The harmful impact, mechanism and potential treatment of exertional and non-exertional hyperthermia

Walter, Edward James (2023) The harmful impact, mechanism and potential treatment of exertional and non-exertional hyperthermia. (PhD thesis), Kingston University, .


This publication-based thesis aims to add to the existing knowledge surrounding three consecutive aspects of hyperthermia: (1) the threats to human health from hyperthermia, (2) the putative mechanisms underlying the systemic damage, and (3) potential treatments. The six primary research papers forming the basis of the thesis have been published in peer-reviewed journals, using a variety of methodologies, including field studies, lab-based studies and systematic reviews. Prolonged exertion, especially if causing hyperthermia, and passive heat illness, for example in heat waves or due to adverse effects of certain medications, are common causes of multi-organ failure and death.

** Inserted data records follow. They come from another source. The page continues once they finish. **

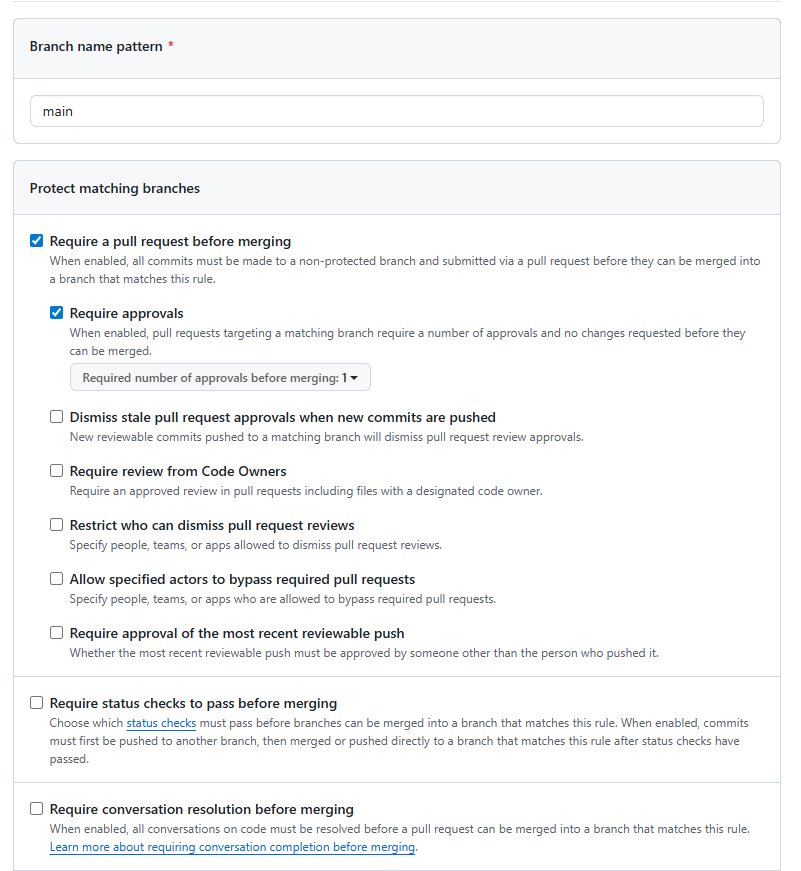
Task: Enable Require status checks to pass before merging
Action: point(37,703)
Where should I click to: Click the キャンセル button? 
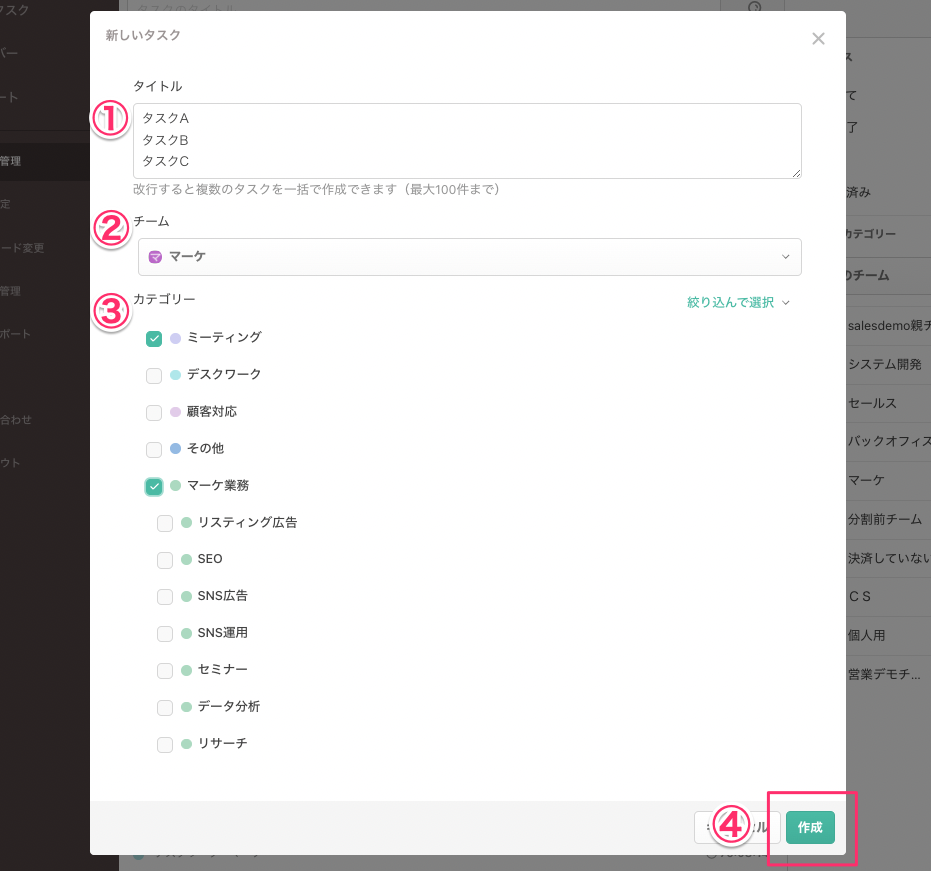[737, 828]
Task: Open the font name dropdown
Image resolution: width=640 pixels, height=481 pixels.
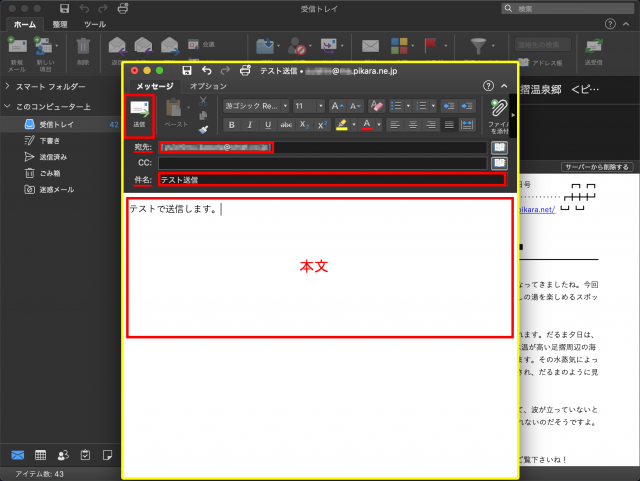Action: click(x=254, y=105)
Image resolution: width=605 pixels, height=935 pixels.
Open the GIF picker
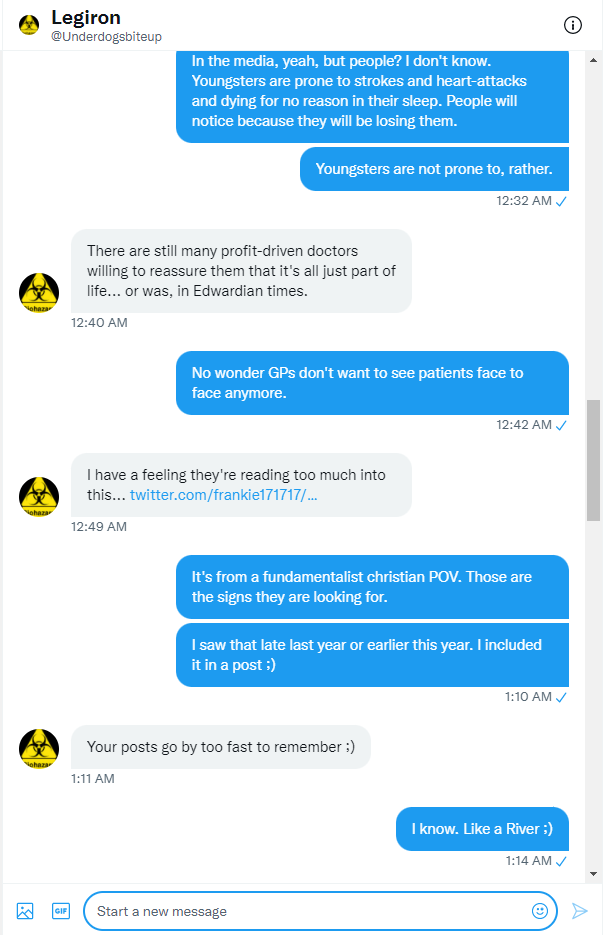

Similarities between the various hyperthermic states suggest that the raised temperature rather than the underlying cause in itself is predominant. Two of these effects, acute kidney injury (AKI) and electrolyte disturbancesin exertional heat illness(EHI), are examined further in papers one and two. The deleterious effects of hyperthermia may include the heat rendering the intestinal tract more permeable, allowing bacteria and toxins from the intestinal tract to enter the systemic circulation. Endurance exercise also appears to stimulate a systemic inflammatory response and increase intestinal permeability. Hyperthermia, especially when associated with exertion, is further characterised in papers three and four, which found that the intestinal permeability was higher after exercise-induced hyperthermia than passive hyperthermia or exercise, respectively, alone, suggesting synergistic effects. There may therefore be the possibility of reducing the systemic damage caused by the exertional and non-exertional hyperthermia by reducing the inflammatory response or the bacterial load in the circulation. Papers five and six are systematic reviews suggesting that in animals both drugs appear to be beneficial in reducing the harm and risk of death from hyperthermia. The work presented here allows the possibility for development of future work on reducing the inflammatory response and intestinal toxin absorption, for example with steroids or antibiotics, to reduce the risk of death and disability after heatstroke and hyperthermia.